■ **Work item**
For the data below, work out the number of lines containing the string "computer" and answer with that number only.

[Opening Data records section]

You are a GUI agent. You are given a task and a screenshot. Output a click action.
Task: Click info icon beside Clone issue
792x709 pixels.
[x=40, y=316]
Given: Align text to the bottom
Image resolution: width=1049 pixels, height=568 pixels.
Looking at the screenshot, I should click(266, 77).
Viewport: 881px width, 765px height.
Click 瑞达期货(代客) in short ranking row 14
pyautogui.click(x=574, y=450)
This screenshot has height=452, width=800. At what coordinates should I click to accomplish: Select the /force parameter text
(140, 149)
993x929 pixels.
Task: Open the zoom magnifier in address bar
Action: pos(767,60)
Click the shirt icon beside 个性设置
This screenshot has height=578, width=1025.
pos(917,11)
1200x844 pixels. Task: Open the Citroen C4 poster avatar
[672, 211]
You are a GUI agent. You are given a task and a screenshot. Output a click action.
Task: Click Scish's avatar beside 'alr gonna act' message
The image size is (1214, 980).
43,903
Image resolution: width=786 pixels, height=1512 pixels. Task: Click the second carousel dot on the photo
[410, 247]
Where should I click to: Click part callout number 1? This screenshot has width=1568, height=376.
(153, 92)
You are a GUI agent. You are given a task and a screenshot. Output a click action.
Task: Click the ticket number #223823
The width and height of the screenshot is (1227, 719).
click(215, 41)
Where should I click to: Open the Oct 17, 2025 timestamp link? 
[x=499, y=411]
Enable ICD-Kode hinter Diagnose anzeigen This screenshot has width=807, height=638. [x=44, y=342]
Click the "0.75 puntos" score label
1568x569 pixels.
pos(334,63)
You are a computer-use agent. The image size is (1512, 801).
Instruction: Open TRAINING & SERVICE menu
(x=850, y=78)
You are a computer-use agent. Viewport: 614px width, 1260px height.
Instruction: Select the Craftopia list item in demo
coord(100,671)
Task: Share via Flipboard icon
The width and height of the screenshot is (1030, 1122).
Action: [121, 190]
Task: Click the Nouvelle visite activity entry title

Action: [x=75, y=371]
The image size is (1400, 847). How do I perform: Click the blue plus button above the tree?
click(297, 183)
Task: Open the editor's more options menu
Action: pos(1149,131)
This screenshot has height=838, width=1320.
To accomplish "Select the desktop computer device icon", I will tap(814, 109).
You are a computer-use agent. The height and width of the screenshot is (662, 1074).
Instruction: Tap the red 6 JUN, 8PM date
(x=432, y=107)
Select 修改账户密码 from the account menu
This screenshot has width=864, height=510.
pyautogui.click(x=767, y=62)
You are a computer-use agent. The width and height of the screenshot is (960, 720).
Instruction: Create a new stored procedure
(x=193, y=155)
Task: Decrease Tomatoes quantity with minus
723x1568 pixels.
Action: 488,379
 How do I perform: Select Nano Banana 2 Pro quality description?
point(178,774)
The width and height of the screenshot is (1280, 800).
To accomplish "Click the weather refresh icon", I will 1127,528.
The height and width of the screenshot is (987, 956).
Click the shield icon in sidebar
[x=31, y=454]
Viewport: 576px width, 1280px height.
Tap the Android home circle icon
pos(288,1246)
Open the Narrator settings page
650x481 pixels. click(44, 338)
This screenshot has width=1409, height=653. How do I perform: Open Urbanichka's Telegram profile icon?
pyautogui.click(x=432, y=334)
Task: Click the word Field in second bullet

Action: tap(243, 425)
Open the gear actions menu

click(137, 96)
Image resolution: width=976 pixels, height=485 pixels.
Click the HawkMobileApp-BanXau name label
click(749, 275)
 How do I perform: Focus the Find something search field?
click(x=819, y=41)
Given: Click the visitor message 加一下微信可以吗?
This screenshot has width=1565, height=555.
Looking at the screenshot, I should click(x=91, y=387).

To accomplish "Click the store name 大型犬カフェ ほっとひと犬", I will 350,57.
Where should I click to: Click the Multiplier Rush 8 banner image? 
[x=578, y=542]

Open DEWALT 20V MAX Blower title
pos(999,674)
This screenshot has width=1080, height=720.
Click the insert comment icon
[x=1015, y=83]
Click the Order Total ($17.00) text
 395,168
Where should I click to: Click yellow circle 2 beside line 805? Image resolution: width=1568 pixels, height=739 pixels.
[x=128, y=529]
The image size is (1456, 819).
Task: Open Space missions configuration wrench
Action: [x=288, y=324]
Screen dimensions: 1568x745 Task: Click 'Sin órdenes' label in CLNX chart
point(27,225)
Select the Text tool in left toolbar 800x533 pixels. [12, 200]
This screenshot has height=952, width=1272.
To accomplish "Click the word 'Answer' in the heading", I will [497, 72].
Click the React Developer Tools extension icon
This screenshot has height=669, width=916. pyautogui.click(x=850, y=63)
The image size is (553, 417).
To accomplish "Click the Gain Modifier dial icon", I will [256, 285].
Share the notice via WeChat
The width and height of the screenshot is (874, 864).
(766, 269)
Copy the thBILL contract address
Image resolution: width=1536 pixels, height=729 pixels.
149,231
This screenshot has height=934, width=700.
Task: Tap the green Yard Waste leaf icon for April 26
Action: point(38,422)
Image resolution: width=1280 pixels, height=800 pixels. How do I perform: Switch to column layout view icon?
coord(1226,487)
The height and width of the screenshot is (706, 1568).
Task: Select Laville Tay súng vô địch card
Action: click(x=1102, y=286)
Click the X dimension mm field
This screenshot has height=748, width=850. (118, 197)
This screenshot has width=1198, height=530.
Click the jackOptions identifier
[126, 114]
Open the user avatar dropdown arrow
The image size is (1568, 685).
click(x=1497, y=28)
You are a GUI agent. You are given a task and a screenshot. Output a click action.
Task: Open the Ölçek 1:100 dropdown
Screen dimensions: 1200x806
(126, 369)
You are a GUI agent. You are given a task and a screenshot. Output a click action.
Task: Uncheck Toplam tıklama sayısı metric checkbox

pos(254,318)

[Closing Data records section]

■ **Result**
5